___ Quoted passage ___
Reading

Book Report: February 2015

Book Report: February 2015

It’s already the last third of the first quarter of the year. Yeahyeahyeah, I always act amazed when I say that it’s already the beginning of this or that month, that time flies by so fast, but that’s mostly because I feel that I’m always lagging. There’s so much to read! New books bought, books agreed to be read along bookish friends, book club selections, bookish lists and breakthroughs, dares and recommendations, etc. Considering all these, time not only flies by. It zooms, just like that.

For February, I finished my ugh, fifth book. At this pace, I will only finish 30 books by December. That’s 20 books short of my target. I shouldn’t concern myself too much with the numbers. Quality over quantity, huh? However, I really can’t say that the books I’ve read are of that high quality. Quality is relative, I know, so let’s just say I haven’t had a 5-star read yet.

Books Finished:

  • Love Walked In by Marisa de los Santos – 1 out of 5 stars. Our book club’s book of the month.
  • Rabbit, Run by John Updike – 3 out of 5 stars. I am still going to push through with the Rabbit series because I know that the last two of this quarter are what the critics are raving about.

Currently Reading:

  • Billy Lynn’s Long Halftime Walk by Ben Fountain – On page 172 of 307. The first book that made me write marginalia. I’ve been averse to this habit until Tim Parks convinced me to use a weapon while reading. I’ve always worshipped the book as a physical object. I still do. I still can’t bear to dog-ear the pages or crack the spine. I don’t think I will go into that. Yes, I always say that I will not do this or that but I really do know that for sure (because folding and cracking are destructive as opposed to writing, which I think helps in understanding the ideas in the book). Anyway, I’m hoping that this would be my first 5-star of the year. Actually, it looks like it’s going there.
  • The God of Small Things by Arundhati Roy – On page 118 of 321. It’s our book of the month. I have no idea what this is about. My edition has no blurb, and you might already know that I’m the kind of person who reads everything in the book before reading the actual start of the book. The experience is like finding your way out of a labyrinth of segmented writing filled with juxtaposed metaphors and weird, sometimes icky, imagery.
___ Dataset extract ___
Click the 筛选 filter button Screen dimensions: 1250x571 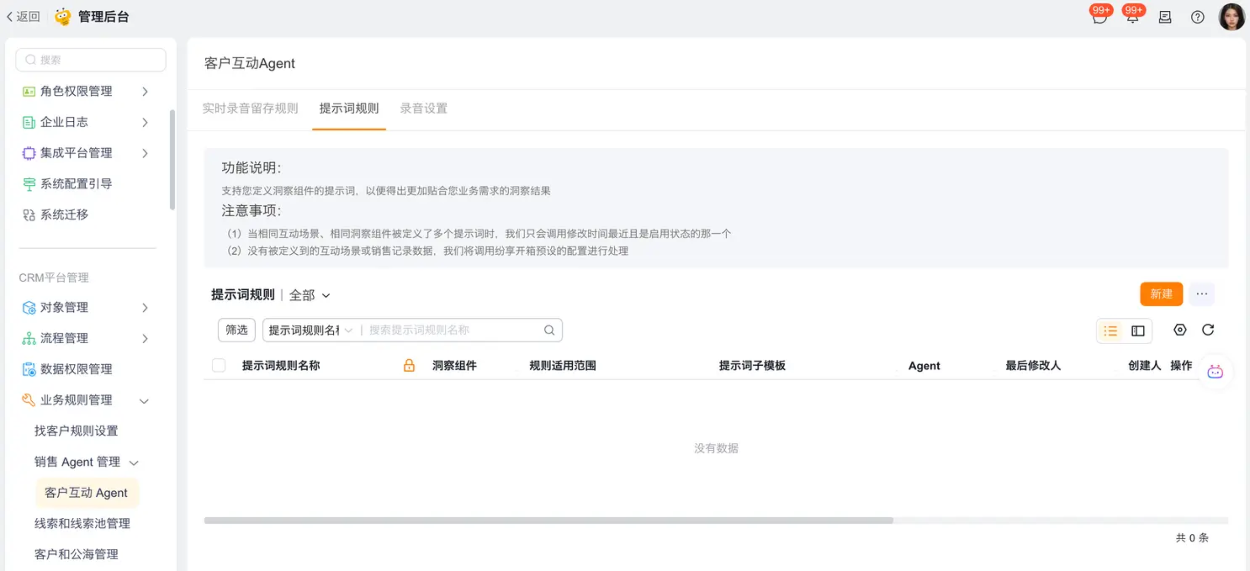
___
___ Dataset extract ___
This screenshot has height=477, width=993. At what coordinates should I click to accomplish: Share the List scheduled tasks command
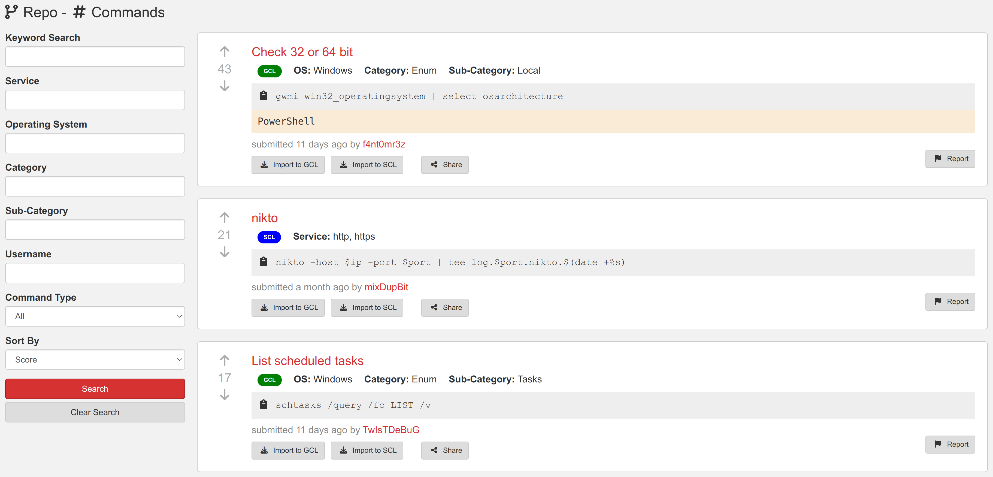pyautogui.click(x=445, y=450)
___
Short exercise 1:
Reproduce word for word the passage of the February 2015 book report starting with "It’s already the last" and going on through "just like that.".
Short exercise 2:
Decide whether each statement agrees with the February 2015 book report: (a) the writer gave Love Walked In 1 out of 5 stars; (b) the writer's edition of The God of Small Things has a blurb; (c) the writer has already had a 5-star read this year. Answer yes or no for each and quote the words of the book report that settle it.

Written response 1:
It’s already the last third of the first quarter of the year. Yeahyeahyeah, I always act amazed when I say that it’s already the beginning of this or that month, that time flies by so fast, but that’s mostly because I feel that I’m always lagging. There’s so much to read! New books bought, books agreed to be read along bookish friends, book club selections, bookish lists and breakthroughs, dares and recommendations, etc. Considering all these, time not only flies by. It zooms, just like that.

Written response 2:
(a) Yes: "Love Walked In by Marisa de los Santos – 1 out of 5 stars."
(b) No: "My edition has no blurb"
(c) No: "I haven’t had a 5-star read yet."